The Matroid Structure of Representative Triple Sets and Triple-Closure Computation

TL;DR

This paper reveals that minimal representative sets of triples form a matroid, enabling efficient computation of tree structures and closures in phylogenetics, with polynomial-time algorithms and improved complexity over previous methods.

Contribution

It demonstrates the matroid structure of minimal representative triple sets and develops polynomial-time algorithms for computing closures and minimal sets in phylogenetic trees.

Findings

Minimal representative triple sets form a matroid.

Minimum representative triple sets can be computed in polynomial time.
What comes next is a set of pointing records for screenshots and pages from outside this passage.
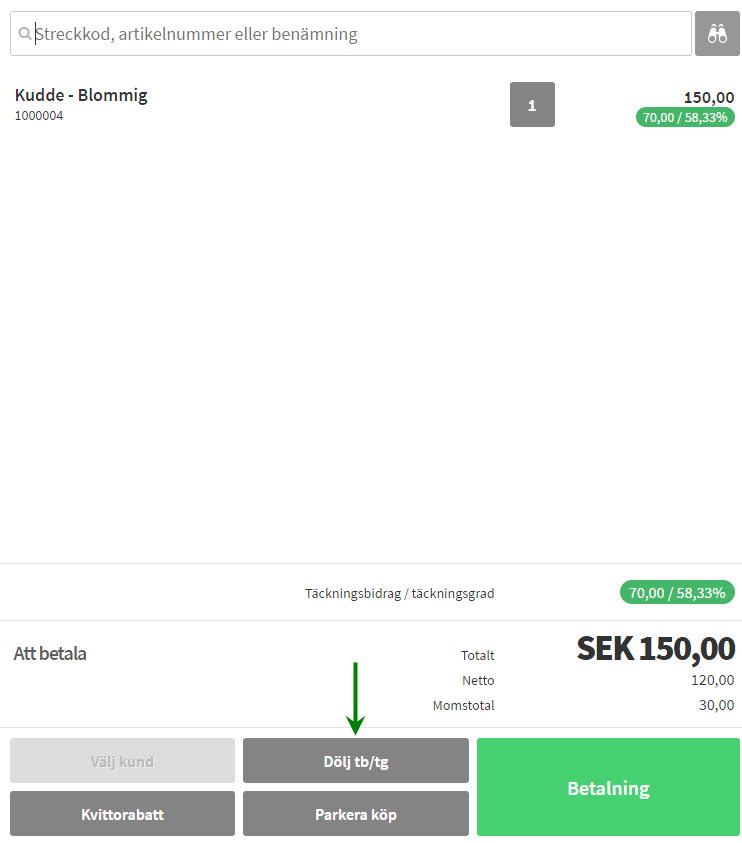The width and height of the screenshot is (742, 843).
Task: Click article number 1000004
Action: point(39,116)
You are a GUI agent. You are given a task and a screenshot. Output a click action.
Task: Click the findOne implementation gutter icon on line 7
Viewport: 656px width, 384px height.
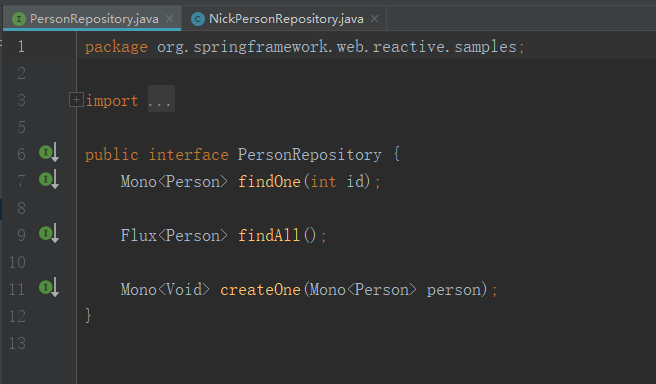tap(49, 179)
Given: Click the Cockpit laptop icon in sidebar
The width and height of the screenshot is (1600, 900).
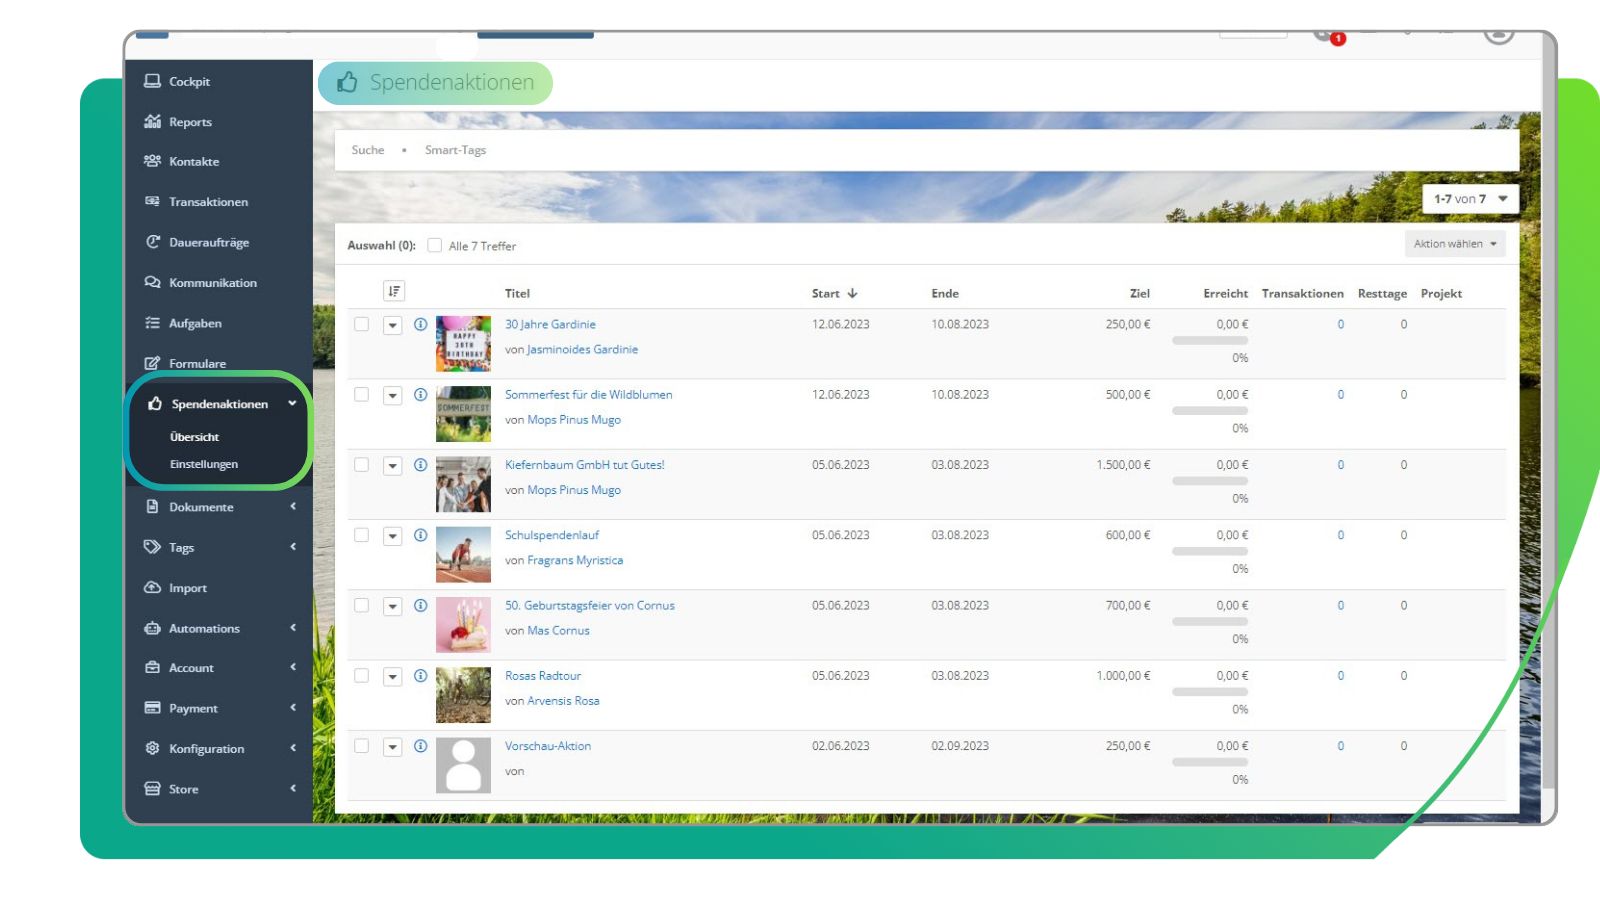Looking at the screenshot, I should click(152, 81).
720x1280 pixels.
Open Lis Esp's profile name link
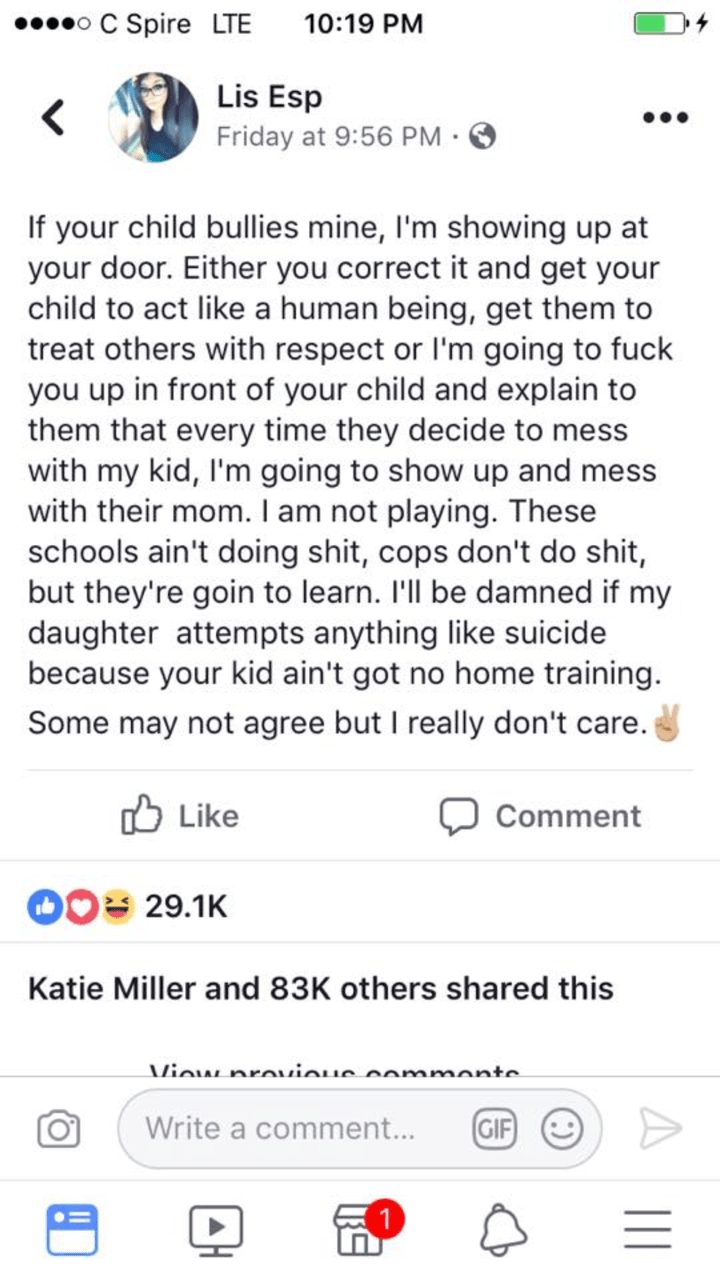point(269,98)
The new method improves closure computation complexity by a factor of up to |R||L_R|.

Abstract

The closure $\textrm{cl}(R)$ of a consistent set $R$ of triples (rooted binary trees on three leaves) provides essential information about tree-like relations that are shown by any supertree that displays all triples in $R$. In this contribution, we are concerned with representative triple sets, that is, subsets $R'$ of $R$ with $\textrm{cl}(R') = \textrm{cl}(R)$. In this case, $R'$ still contains all information on the tree structure implied by $R$, although $R'$ might be significantly smaller. We show that representative triple sets that are minimal w.r.t.\ inclusion form the basis of a matroid. This in turn implies that minimal representative triple sets also have minimum cardinality. In particular, the matroid structure can be used to show that minimum representative triple sets can be computed in polynomial time with a simple greedy approach. For a given triple set $R$ that "identifies" a tree, we provide an exact value for the cardinality of its minimum representative triple sets. In addition, we utilize the latter results to provide a novel and efficient method to compute the closure $\textrm{cl}(R)$ of a consistent triple set $R$ that improves the time complexity $\mathcal{O}(|R||L_R|^4)$ of the currently fastest known method proposed by Bryant and Steel (1995). In particular, if a minimum representative triple set for $R$ is given, it can be shown that the time complexity to compute $\textrm{cl}(R)$ can be improved by a factor up to $|R||L_R|$. As it turns out, collections of quartets (unrooted binary trees on four leaves) do not provide a matroid structure, in general.